++++ Page text ++++

Published online by Cambridge University Press: 19 December 2024
At the risk of confusing the reader, this final chapter will be dedicated to illustrating some problematic and ambiguous cases with the help of the model as articulated over the previous chapters.
The problem, obviously, is that shocks never come singularly and are often of a complex nature with many and varied repercussions so that – at times – the policy reaction is ambiguous. At the time of writing (Spring 2023) the obvious examples to look into are the recovery from the Covid pandemic and the return of inflation after the Russian invasion of Ukraine in February 2022. The point to note is that these complex shocks cannot be constrained to be either a demand or a supply shock because there are major repercussions on both sides so that how to react to them is sometimes a major conundrum as far as policymakers are concerned.
The energy crisis
The rise in the price of energy is an example of such ambiguities. It may be envisaged that the price of energy would enter the specification of the Weintraub relationship in the component labelled R where the price of raw materials for production was factored in the pricing equation.

++++ Study material ++++

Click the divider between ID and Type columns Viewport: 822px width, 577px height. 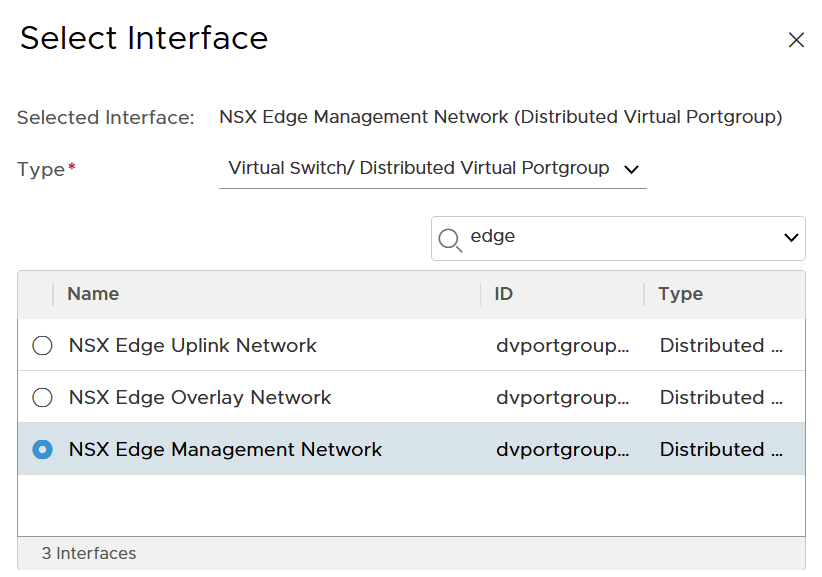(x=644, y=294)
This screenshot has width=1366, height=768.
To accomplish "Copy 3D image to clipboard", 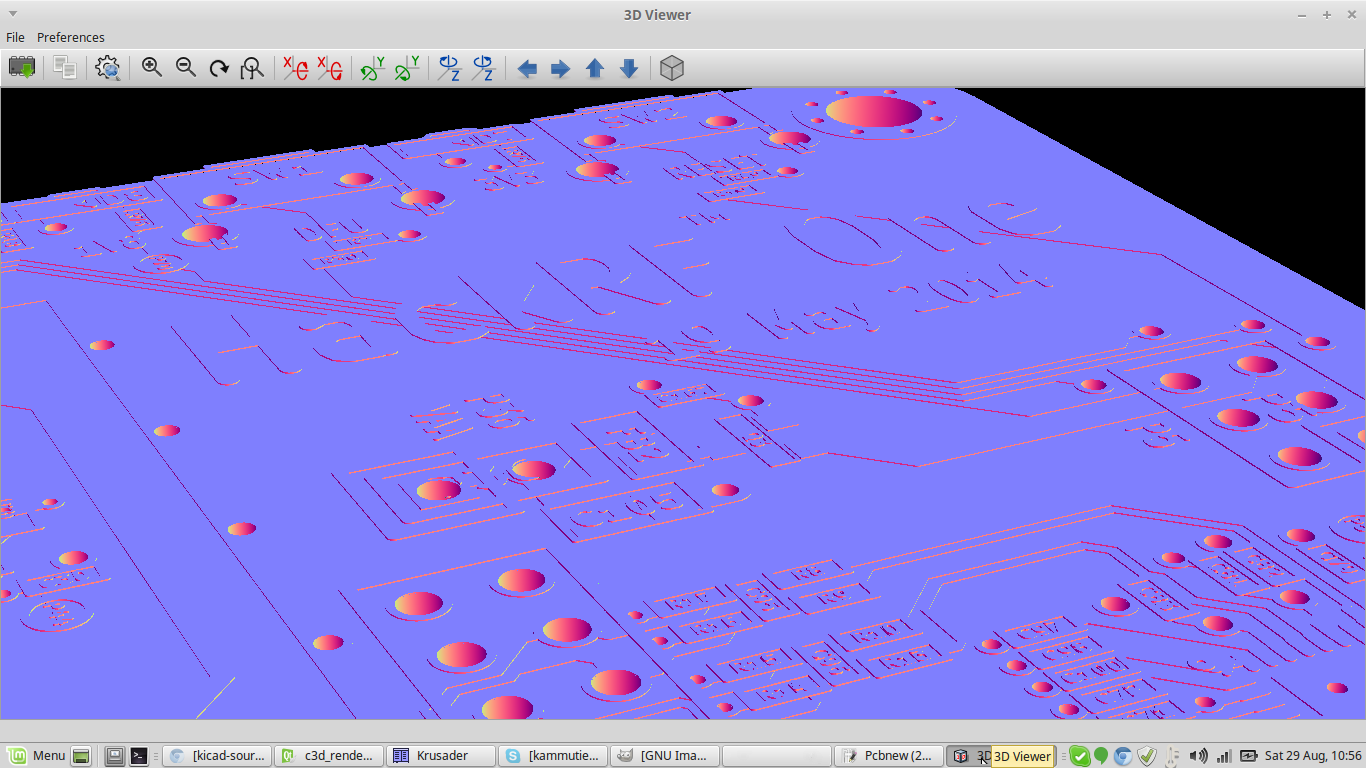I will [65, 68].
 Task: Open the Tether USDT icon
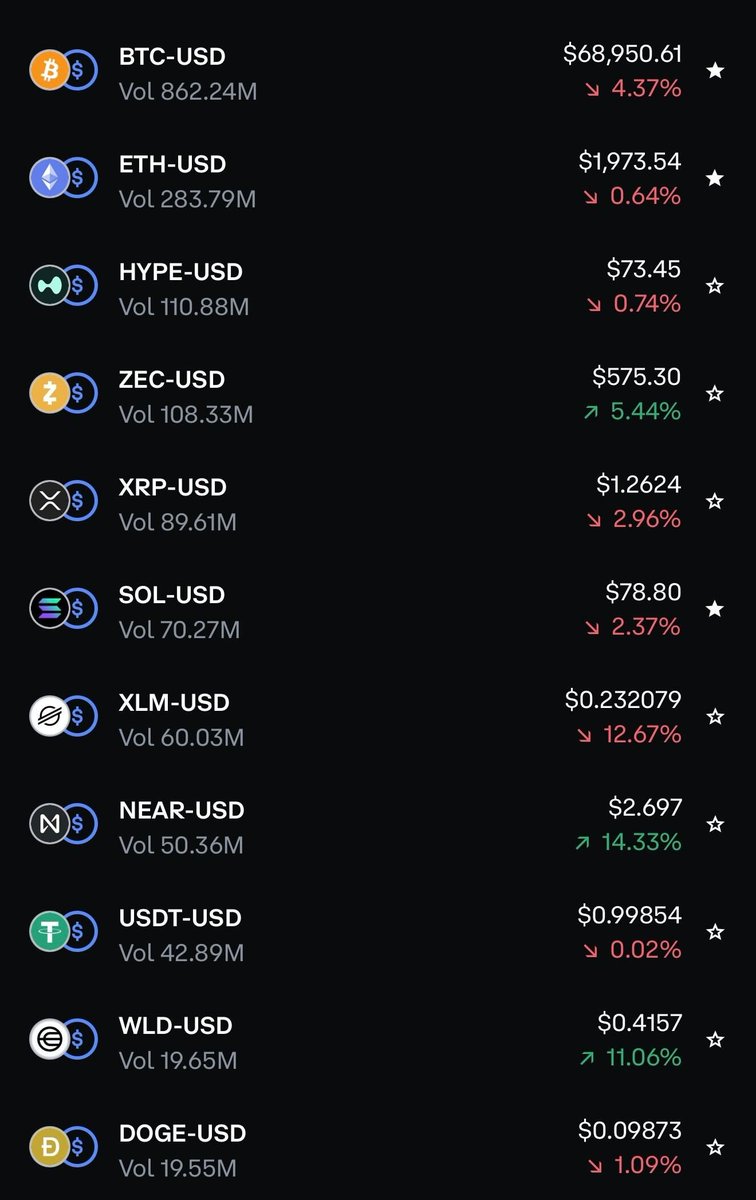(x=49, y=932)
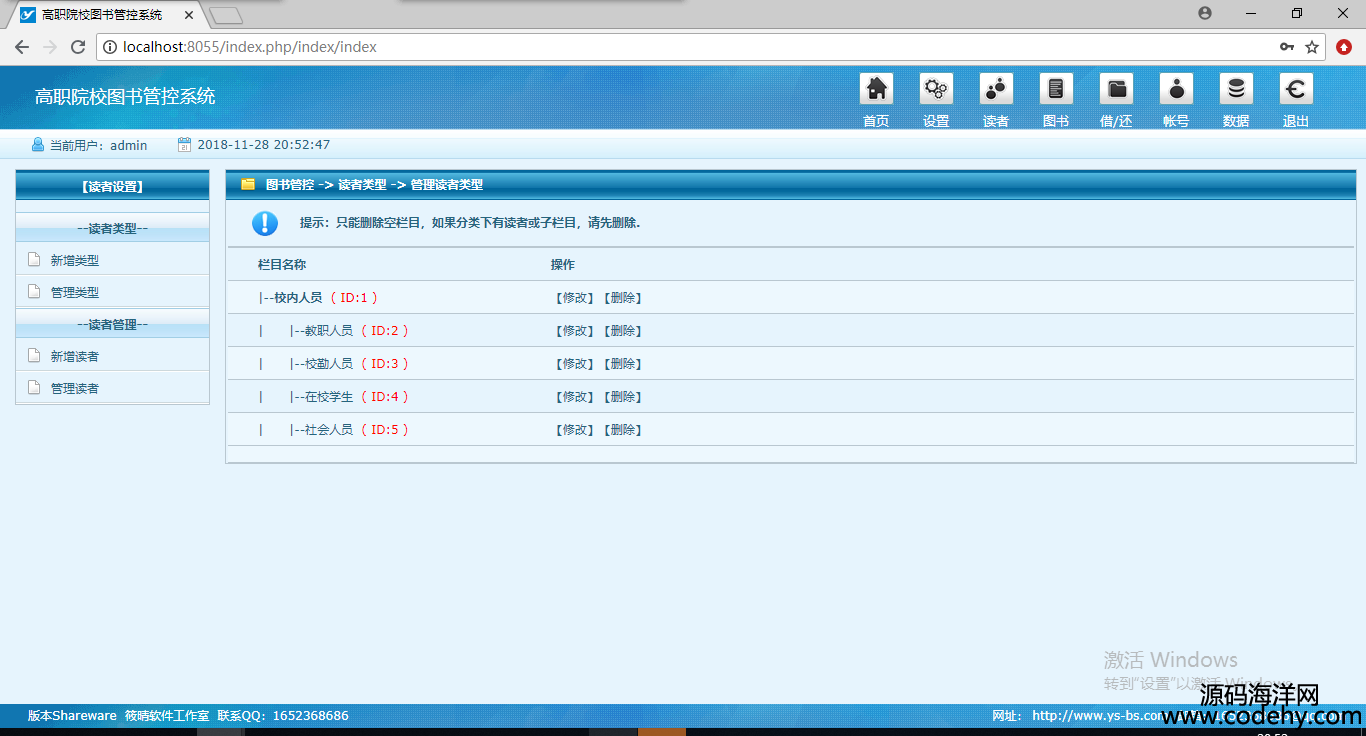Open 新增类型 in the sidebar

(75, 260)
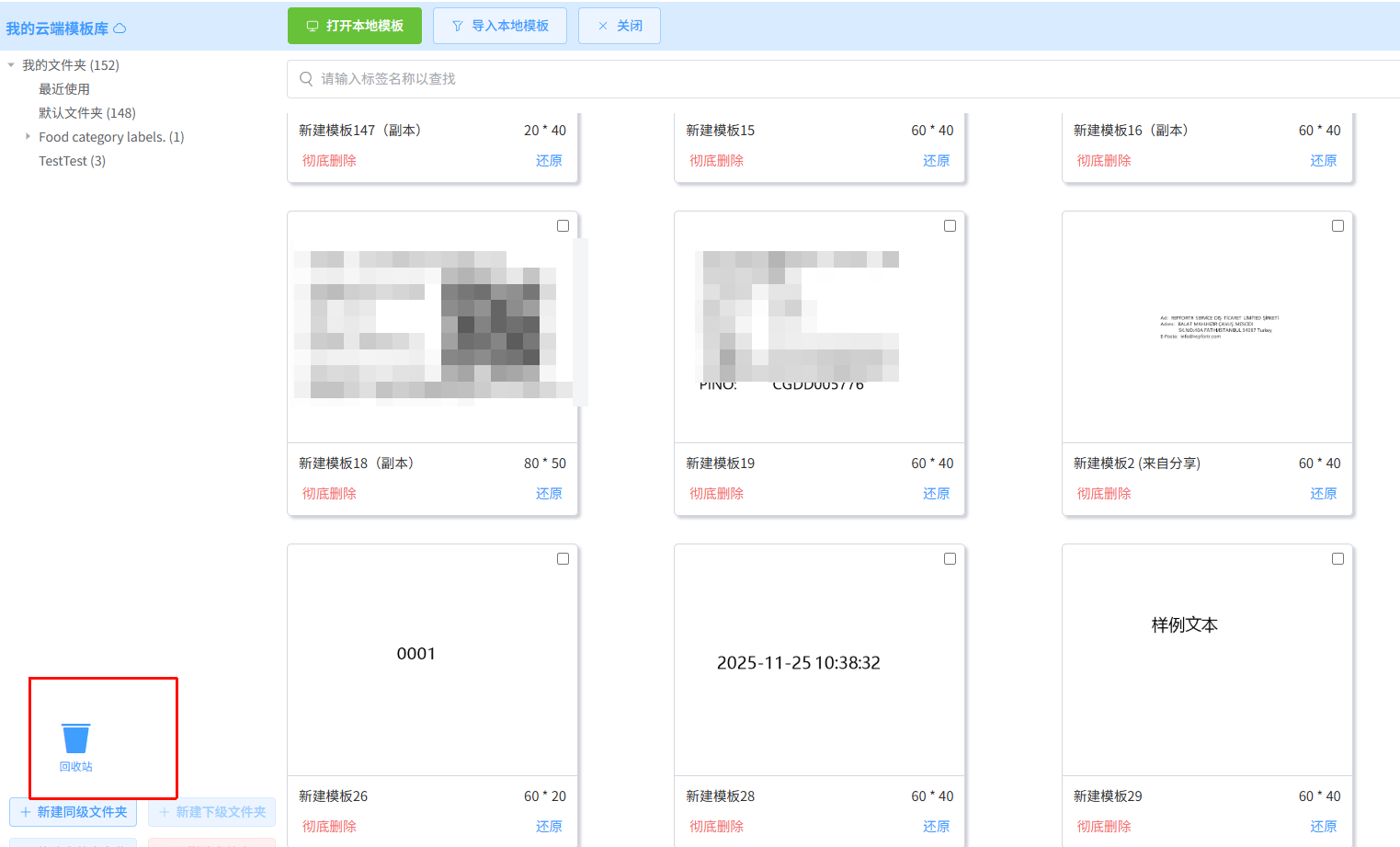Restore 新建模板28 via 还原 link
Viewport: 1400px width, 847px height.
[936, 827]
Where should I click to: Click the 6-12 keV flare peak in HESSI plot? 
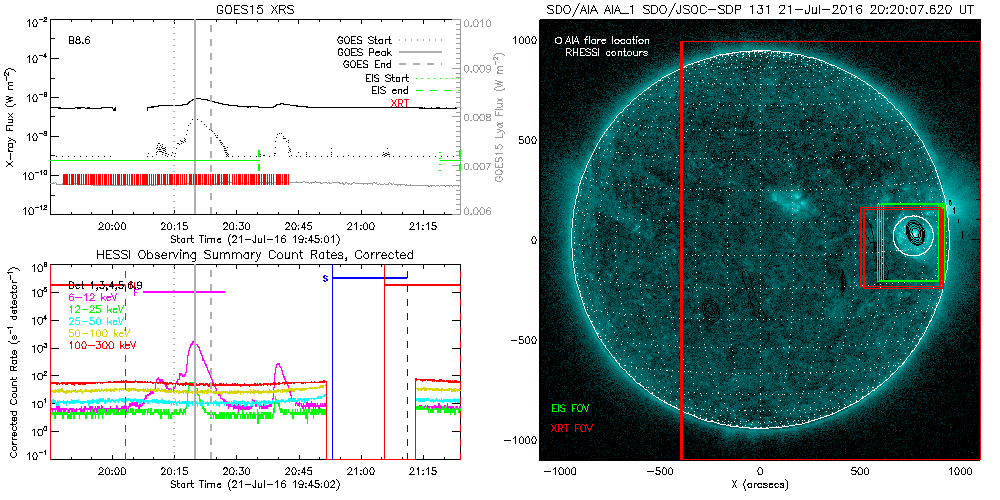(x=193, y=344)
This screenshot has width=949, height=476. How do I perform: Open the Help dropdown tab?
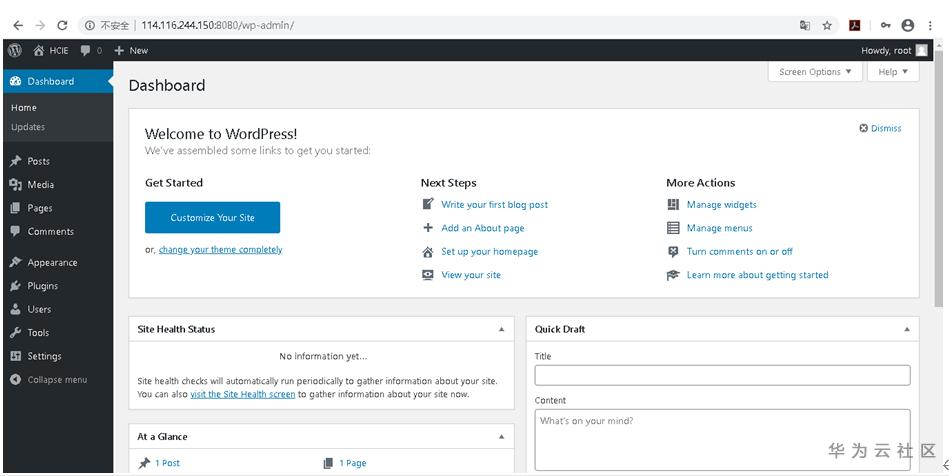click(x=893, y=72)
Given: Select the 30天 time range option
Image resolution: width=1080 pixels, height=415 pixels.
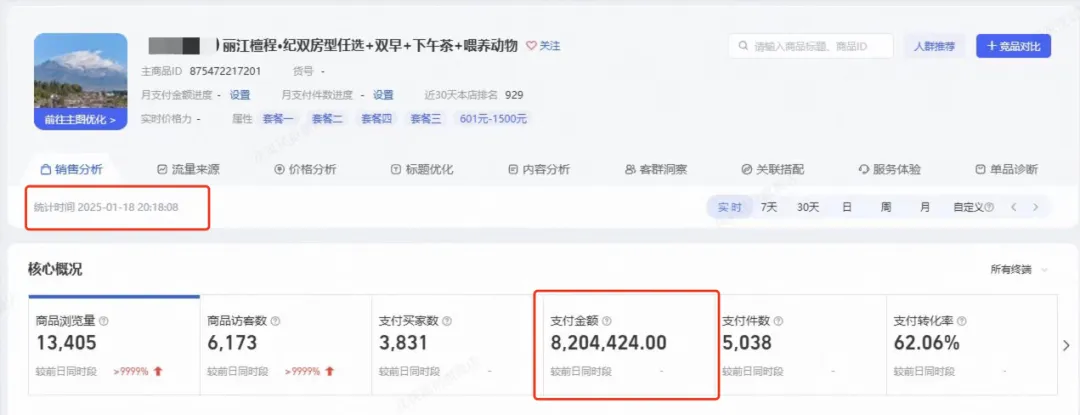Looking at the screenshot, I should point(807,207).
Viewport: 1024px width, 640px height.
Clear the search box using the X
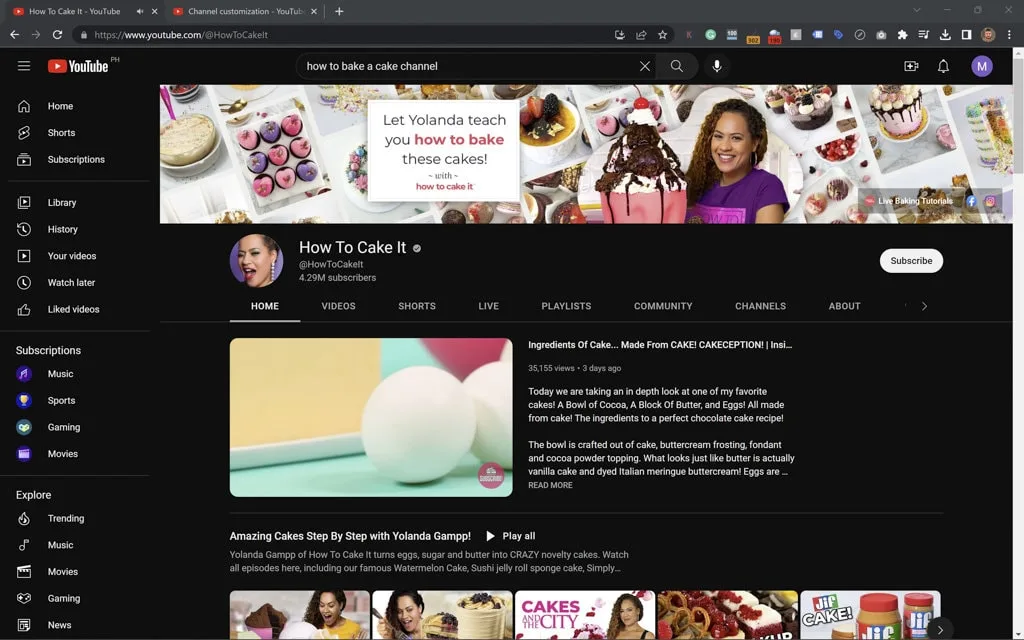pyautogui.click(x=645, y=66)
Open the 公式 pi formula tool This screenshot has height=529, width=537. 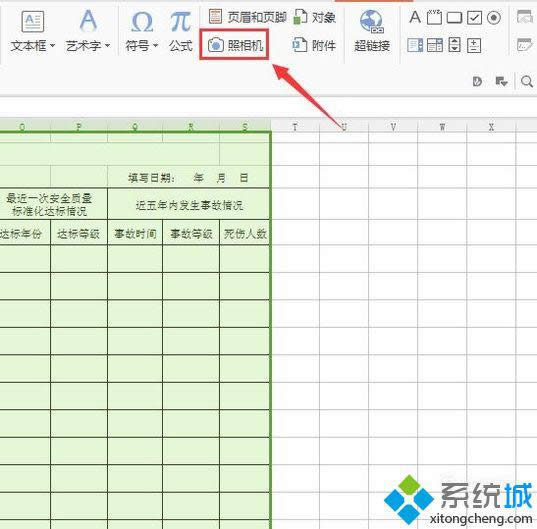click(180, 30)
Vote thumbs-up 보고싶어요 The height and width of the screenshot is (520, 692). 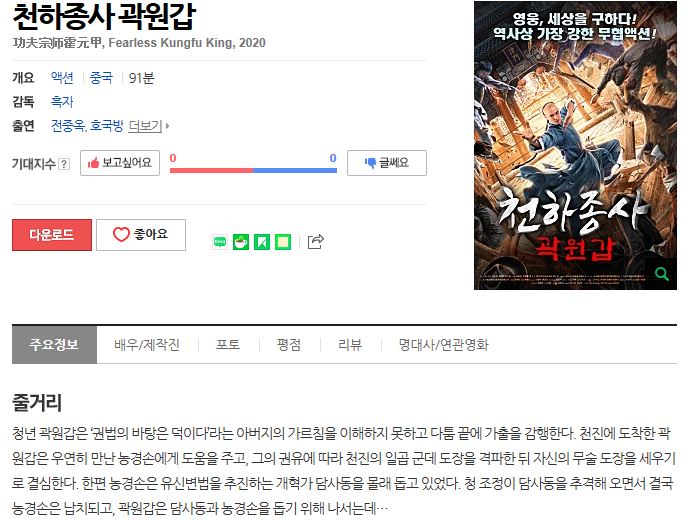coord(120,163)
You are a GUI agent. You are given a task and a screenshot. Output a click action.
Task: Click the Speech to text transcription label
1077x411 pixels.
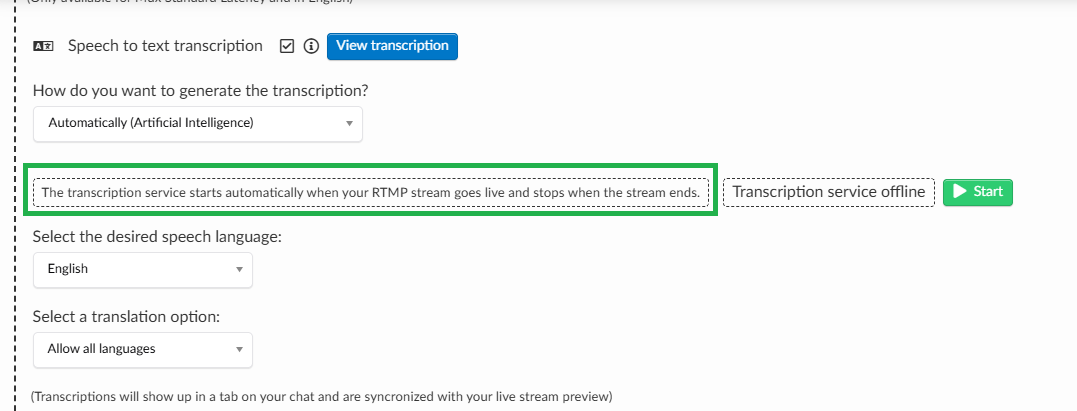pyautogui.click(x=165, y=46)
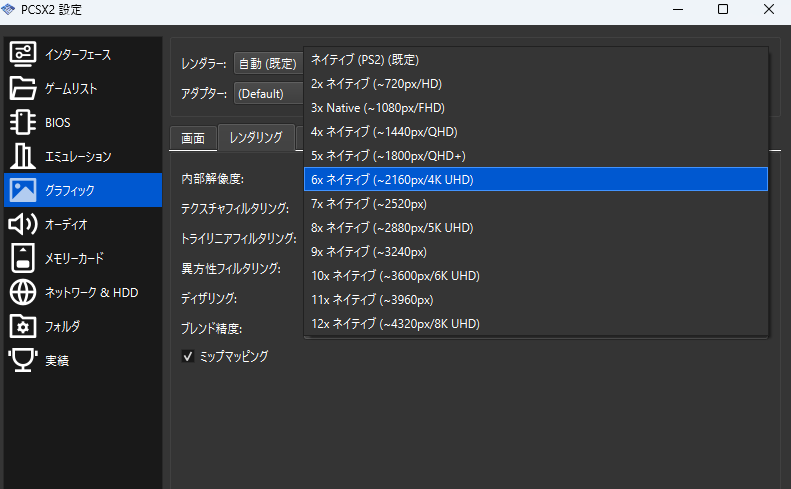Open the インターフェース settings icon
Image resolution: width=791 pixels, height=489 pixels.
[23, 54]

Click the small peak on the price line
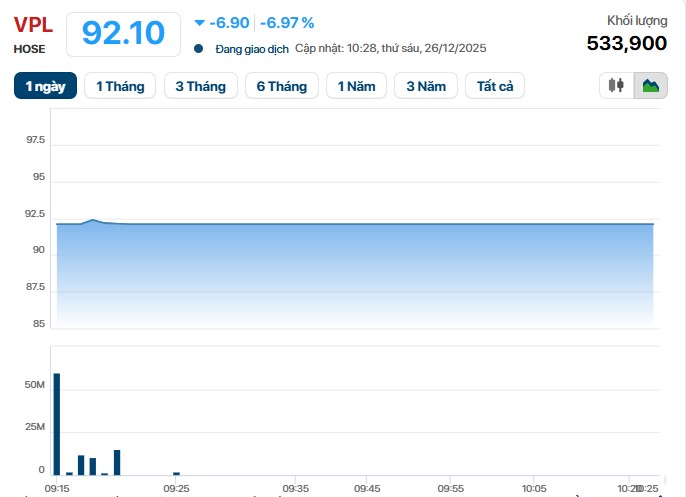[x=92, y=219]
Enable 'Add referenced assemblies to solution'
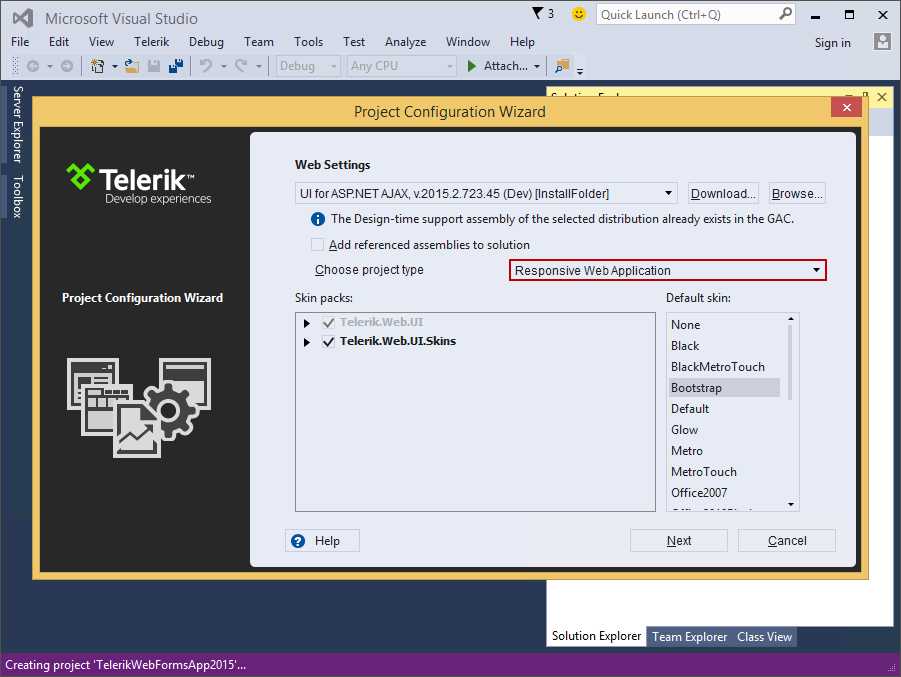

++++

= Task requirements =
Translate into Spanish this sentence from the excerpt on complex economic shocks: "The rise in the price of energy is an example of such ambiguities."

= Result of this exercise =
El aumento del precio de la energía es un ejemplo de tales ambigüedades.